**Aim of the exercise:**
Scan the entries for "computer". Every line that holds it is to be copied.

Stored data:
****
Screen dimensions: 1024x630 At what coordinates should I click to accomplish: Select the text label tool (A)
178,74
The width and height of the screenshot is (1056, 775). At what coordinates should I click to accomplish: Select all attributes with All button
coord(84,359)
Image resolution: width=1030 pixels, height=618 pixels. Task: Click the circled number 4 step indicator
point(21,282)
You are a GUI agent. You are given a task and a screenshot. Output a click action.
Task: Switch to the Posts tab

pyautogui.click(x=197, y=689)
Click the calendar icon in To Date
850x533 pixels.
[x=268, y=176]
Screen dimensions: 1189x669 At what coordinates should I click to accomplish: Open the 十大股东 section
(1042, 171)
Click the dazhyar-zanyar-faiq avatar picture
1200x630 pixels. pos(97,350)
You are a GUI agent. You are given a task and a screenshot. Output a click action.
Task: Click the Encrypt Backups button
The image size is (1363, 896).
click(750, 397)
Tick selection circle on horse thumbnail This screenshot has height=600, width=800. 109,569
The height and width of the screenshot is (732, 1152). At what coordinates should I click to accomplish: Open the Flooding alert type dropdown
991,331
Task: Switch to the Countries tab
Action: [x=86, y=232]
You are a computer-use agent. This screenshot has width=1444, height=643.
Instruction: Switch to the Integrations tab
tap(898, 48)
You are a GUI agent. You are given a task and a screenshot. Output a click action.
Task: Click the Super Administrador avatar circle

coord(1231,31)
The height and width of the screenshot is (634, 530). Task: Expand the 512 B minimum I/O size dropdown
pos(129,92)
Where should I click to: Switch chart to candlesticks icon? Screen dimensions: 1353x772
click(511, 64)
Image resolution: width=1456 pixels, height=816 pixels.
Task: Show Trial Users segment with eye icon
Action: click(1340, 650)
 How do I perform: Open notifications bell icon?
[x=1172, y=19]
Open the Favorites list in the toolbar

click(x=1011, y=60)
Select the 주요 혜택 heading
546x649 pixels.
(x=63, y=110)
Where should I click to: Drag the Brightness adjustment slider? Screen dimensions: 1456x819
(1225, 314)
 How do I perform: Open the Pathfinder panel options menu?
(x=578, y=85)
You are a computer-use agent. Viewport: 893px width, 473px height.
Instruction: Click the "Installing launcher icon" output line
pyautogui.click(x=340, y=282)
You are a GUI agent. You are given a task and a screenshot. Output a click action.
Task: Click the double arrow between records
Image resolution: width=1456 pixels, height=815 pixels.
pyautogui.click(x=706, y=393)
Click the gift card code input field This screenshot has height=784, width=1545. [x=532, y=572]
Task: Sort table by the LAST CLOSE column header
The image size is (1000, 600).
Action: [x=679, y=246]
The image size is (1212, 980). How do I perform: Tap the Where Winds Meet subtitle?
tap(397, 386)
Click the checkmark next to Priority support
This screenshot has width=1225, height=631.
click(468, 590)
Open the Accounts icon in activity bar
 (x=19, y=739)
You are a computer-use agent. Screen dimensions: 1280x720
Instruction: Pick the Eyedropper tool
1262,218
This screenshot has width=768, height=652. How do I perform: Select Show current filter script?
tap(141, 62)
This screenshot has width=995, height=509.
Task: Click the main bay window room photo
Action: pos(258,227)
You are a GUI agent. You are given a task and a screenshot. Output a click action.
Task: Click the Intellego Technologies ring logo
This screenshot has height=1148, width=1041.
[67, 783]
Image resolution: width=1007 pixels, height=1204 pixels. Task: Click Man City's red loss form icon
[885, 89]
****
**Task answer:**
You are a computer-use agent. This screenshot has width=1444, height=643.
You are a computer-use agent. Viewport: 893px width, 473px height.
You are a computer-use agent. Screen dimensions: 1280x720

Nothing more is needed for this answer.